● **Selected excerpt**
Segment Open
Gallery of Fine Arts (Galerija Umjetnina)
Kralja Tomislava 15, Split
The Gallery of Fine Arts is Split's most important art museum — a collection of Croatian art from the 14th century to the present housed in a building near the Golden Gate that includes medieval Dalmatian religious paintings, Venetian-influenced Renaissance work, and the Croatian modernists who connected this Adriatic coast to European art movements. The collection provides the art-historical context for the architecture and religious art visible throughout the palace and old town. The medieval collection includes Gothic polyptychs from Dalmatian workshops, Venetian paintings that document the centuries of Venetian rule, and the Buvina doors (a set of 13th-century carved walnut doors from the cathedral that are among the finest surviving examples of Romanesque wood carving in Croatia).

Game of Thrones Tour
Diocletian's Palace, Split
Split and the surrounding Dalmatian coast were among the most heavily used filming locations in Game of Thrones, and the Split basement halls beneath Diocletian's Palace appeared as Daenerys's dragon chambers in Meereen, while the streets of the Diocletian's Palace appeared as the city streets of Meereen itself. Themed tours (offered by several operators, about 2 hours) walk visitors through the specific locations used in the show, with photographs from each scene and explanations of what was filmed where. The tours also typically include external locations — Klis Fortress (Meereen), Žrnovnica (the Sons of the Harpy attack), and Kaštel Gomilica (Braavos) — though the full itinerary for the extended-coast tours requires most of a day. Even for non-fans, the tours provide context for how Split's Roman and medieval architecture doubled for fantasy cities in one of the most successful TV productions ever made.

Golden Gate & Grgur Ninski Statue
3 Peristil, Grad, Split, 21000, Croatia
The Golden Gate (Porta Aurea) is the northern entrance to Diocletian's Palace — the most ornate of the palace's four gates, originally leading to the road to the imperial capital at Salona. Outside the gate stands the enormous bronze statue of Grgur Ninski (Gregory of Nin), a 10th-century Croatian bishop who fought for the use of the Croatian language in church services rather than Latin. The statue, by Ivan Meštrović (Croatia's most famous sculptor), has a big toe that has been polished gold by the thousands of visitors who rub it for good luck. The tradition of rubbing Grgur's toe for luck has made the statue the most-touched artwork in Croatia and Split's equivalent of the Juliet statue in Verona or Harvard's John Harvard statue.
Segment Closed
● **Task description**
Can you reproduce, word for word, the stretch of the Split sights passage that begins with the words containing "Golden Gate &" and ends with "John Harvard statue."?

● **Data provided**
Segment Open
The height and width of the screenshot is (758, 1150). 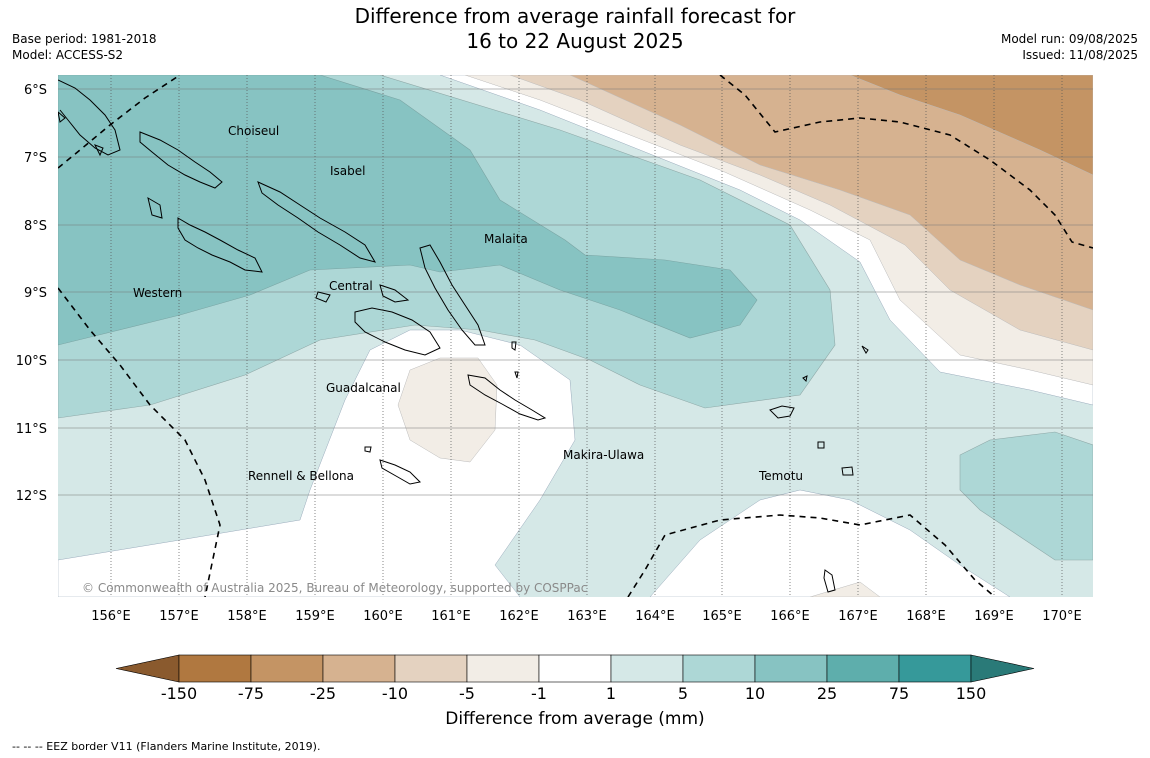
Segment Closed
● **Solution**
Golden Gate & Grgur Ninski Statue
3 Peristil, Grad, Split, 21000, Croatia
The Golden Gate (Porta Aurea) is the northern entrance to Diocletian's Palace — the most ornate of the palace's four gates, originally leading to the road to the imperial capital at Salona. Outside the gate stands the enormous bronze statue of Grgur Ninski (Gregory of Nin), a 10th-century Croatian bishop who fought for the use of the Croatian language in church services rather than Latin. The statue, by Ivan Meštrović (Croatia's most famous sculptor), has a big toe that has been polished gold by the thousands of visitors who rub it for good luck. The tradition of rubbing Grgur's toe for luck has made the statue the most-touched artwork in Croatia and Split's equivalent of the Juliet statue in Verona or Harvard's John Harvard statue.